While doing the work on the carburetors I saw two of the butterfly shafts had bad threads for the 3mm screw holding the butterfly valve.
The one on the photo below looks like it has a previous repair using some sort of insert, not sure but it looks bad.
Click on the images for detailed view
The procedure below is a much better way to do the repair. Since the shaft is made of brass a new piece of brass can easily be soldered into the bad area.
Drill down about 1,5 mm using a 6mm drill bit.
Continue down to 2,5mm using an end mill. ( not all the way through )
The piece of brass has been soldered
Use a lathe to turn turn off the brass piece until the shaft looks smooth and nice.
Use the second hole as alignment to get the right angle before you drill out the new part using a 2,5mm drill bit.
Make new 3mm threads and you are done. Good luck 🙂
Mounted back into the carburetor
As always, click on the images for detailed view.
Add some grease on the both ends of the shaft.
Very much the same assembly as on the right carb ( see the post Right butterfly vavle assembly )
Insert the seal with the lips facing outwards. Two seals, one for each end.
Insert the shaft and the butterfly valve. Secure the screws with loctite. Use new screws if they are worn.
Note, the text on the valve facing upwards (red arrow on the picture )

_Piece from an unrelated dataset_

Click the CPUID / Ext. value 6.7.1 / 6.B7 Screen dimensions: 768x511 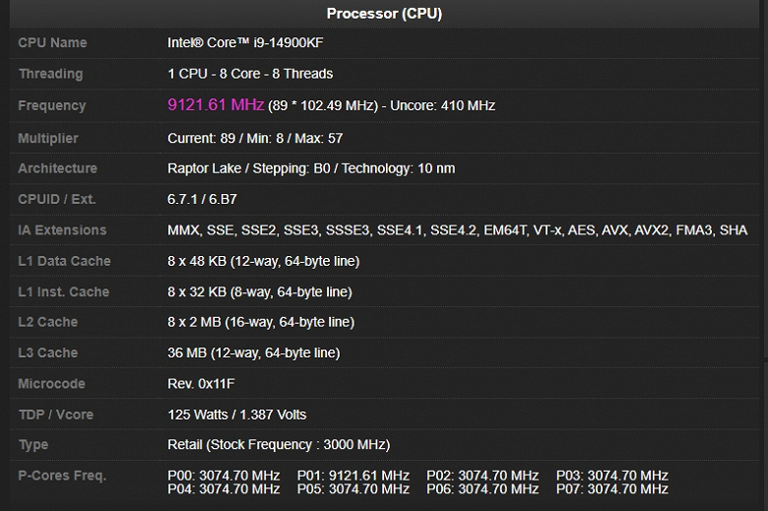click(x=202, y=200)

Make sure the valve sits well and is the correct position. If not you will get trouble later on doing the synchronization ( balancing ) of the carbs.
Most of the parts got some seconds or minutes on the polishing machine before mounting, the spring as well. Looks so much better.
Parts to be mounted in the carb top.
Click on images for detailed view.
The normal position of the circlip should be in the middle, not like the one on the picture. Adjustment can be done to get a better temperature on the spark plug. Do not change the original needle with an aftermarket one if the original is OK and not worn.
You can check the tension and length of the spring according to the service manual. It’s more important to check that all three spring has the same length. That will be important later on when you are doing the syncronization of the carbs.
Use a flashlight and check the diaphragm for any leakages
HELP ! I found a hole. Have to get a new one….@#%%@@
Get a new one and proceed.
Install the needle
Install the cap ( needle plate )
Add grease to give a tight seal against the diaphragm
Install the diaphragm , note the position shown by the arrow.
Mount the spring and the top cover.
Test the diaphragm by pushing the piston up and hold you finger above the intake hole.
The piston should stay stable, or move very slow. Release our finger and the piston shall go down.
Click on the images for detailed view.
The picture above shows all the part in the float chamber
Install a new gasket. Some of the aftermarket kit might require some trimming of the gasket. If the original gasket is an a good shape, keep it and don’t replace it.
Install the needle valve. Don’t forget the washer.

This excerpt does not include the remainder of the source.